Collected data
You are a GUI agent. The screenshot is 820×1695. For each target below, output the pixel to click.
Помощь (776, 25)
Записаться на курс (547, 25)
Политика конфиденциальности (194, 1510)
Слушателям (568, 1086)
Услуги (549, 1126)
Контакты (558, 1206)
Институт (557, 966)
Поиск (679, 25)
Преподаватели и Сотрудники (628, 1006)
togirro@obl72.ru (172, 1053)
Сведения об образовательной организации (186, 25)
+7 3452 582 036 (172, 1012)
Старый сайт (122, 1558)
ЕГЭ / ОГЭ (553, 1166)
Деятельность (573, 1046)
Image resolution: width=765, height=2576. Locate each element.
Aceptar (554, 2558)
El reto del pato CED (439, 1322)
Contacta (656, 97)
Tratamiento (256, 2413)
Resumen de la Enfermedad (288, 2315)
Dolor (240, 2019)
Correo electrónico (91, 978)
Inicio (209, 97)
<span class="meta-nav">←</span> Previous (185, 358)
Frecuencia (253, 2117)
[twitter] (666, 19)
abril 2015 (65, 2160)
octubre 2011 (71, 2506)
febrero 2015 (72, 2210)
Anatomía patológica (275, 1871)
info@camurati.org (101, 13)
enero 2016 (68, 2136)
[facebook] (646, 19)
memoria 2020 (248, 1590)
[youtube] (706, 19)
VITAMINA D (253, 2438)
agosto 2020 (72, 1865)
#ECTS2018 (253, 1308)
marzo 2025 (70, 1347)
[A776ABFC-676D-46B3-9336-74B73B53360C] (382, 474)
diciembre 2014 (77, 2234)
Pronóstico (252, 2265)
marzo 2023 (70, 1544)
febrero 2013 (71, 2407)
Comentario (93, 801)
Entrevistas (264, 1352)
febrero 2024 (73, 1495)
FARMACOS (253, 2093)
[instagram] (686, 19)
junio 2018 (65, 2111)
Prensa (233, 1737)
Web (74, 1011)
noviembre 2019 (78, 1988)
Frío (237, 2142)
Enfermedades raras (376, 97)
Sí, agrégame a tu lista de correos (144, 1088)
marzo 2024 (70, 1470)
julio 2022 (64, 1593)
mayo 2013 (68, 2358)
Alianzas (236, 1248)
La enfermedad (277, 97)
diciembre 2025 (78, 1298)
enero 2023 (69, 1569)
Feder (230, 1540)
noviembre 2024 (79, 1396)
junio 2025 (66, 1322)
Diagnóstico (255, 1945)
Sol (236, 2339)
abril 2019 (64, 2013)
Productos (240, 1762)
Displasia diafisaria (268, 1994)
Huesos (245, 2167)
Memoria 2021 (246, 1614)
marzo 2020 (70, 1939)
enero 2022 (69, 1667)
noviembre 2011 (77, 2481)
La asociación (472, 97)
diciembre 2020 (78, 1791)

## [TASK INSTRUCTIONS]
An exact copy of the data is needed, running from its first line through the line that holds "La enfermedad (277, 97)", and nothing beyond that.

## [SOLUTION TO THE PROBLEM]
You are a GUI agent. The screenshot is 820×1695. For each target below, output the pixel to click.
Помощь (776, 25)
Записаться на курс (547, 25)
Политика конфиденциальности (194, 1510)
Слушателям (568, 1086)
Услуги (549, 1126)
Контакты (558, 1206)
Институт (557, 966)
Поиск (679, 25)
Преподаватели и Сотрудники (628, 1006)
togirro@obl72.ru (172, 1053)
Сведения об образовательной организации (186, 25)
+7 3452 582 036 (172, 1012)
Старый сайт (122, 1558)
ЕГЭ / ОГЭ (553, 1166)
Деятельность (573, 1046)
Image resolution: width=765, height=2576. Locate each element.
Aceptar (554, 2558)
El reto del pato CED (439, 1322)
Contacta (656, 97)
Tratamiento (256, 2413)
Resumen de la Enfermedad (288, 2315)
Dolor (240, 2019)
Correo electrónico (91, 978)
Inicio (209, 97)
<span class="meta-nav">←</span> Previous (185, 358)
Frecuencia (253, 2117)
[twitter] (666, 19)
abril 2015 (65, 2160)
octubre 2011 (71, 2506)
febrero 2015 (72, 2210)
Anatomía patológica (275, 1871)
info@camurati.org (101, 13)
enero 2016 (68, 2136)
[facebook] (646, 19)
memoria 2020 (248, 1590)
[youtube] (706, 19)
VITAMINA D (253, 2438)
agosto 2020 (72, 1865)
#ECTS2018 (253, 1308)
marzo 2025 (70, 1347)
[A776ABFC-676D-46B3-9336-74B73B53360C] (382, 474)
diciembre 2014 (77, 2234)
Pronóstico (252, 2265)
marzo 2023 (70, 1544)
febrero 2013 (71, 2407)
Comentario (93, 801)
Entrevistas (264, 1352)
febrero 2024 (73, 1495)
FARMACOS (253, 2093)
[instagram] (686, 19)
junio 2018 (65, 2111)
Prensa (233, 1737)
Web (74, 1011)
noviembre 2019 (78, 1988)
Frío (237, 2142)
Enfermedades raras (376, 97)
Sí, agrégame a tu lista de correos (144, 1088)
marzo 2024 (70, 1470)
julio 2022 (64, 1593)
mayo 2013 (68, 2358)
Alianzas (236, 1248)
La enfermedad (277, 97)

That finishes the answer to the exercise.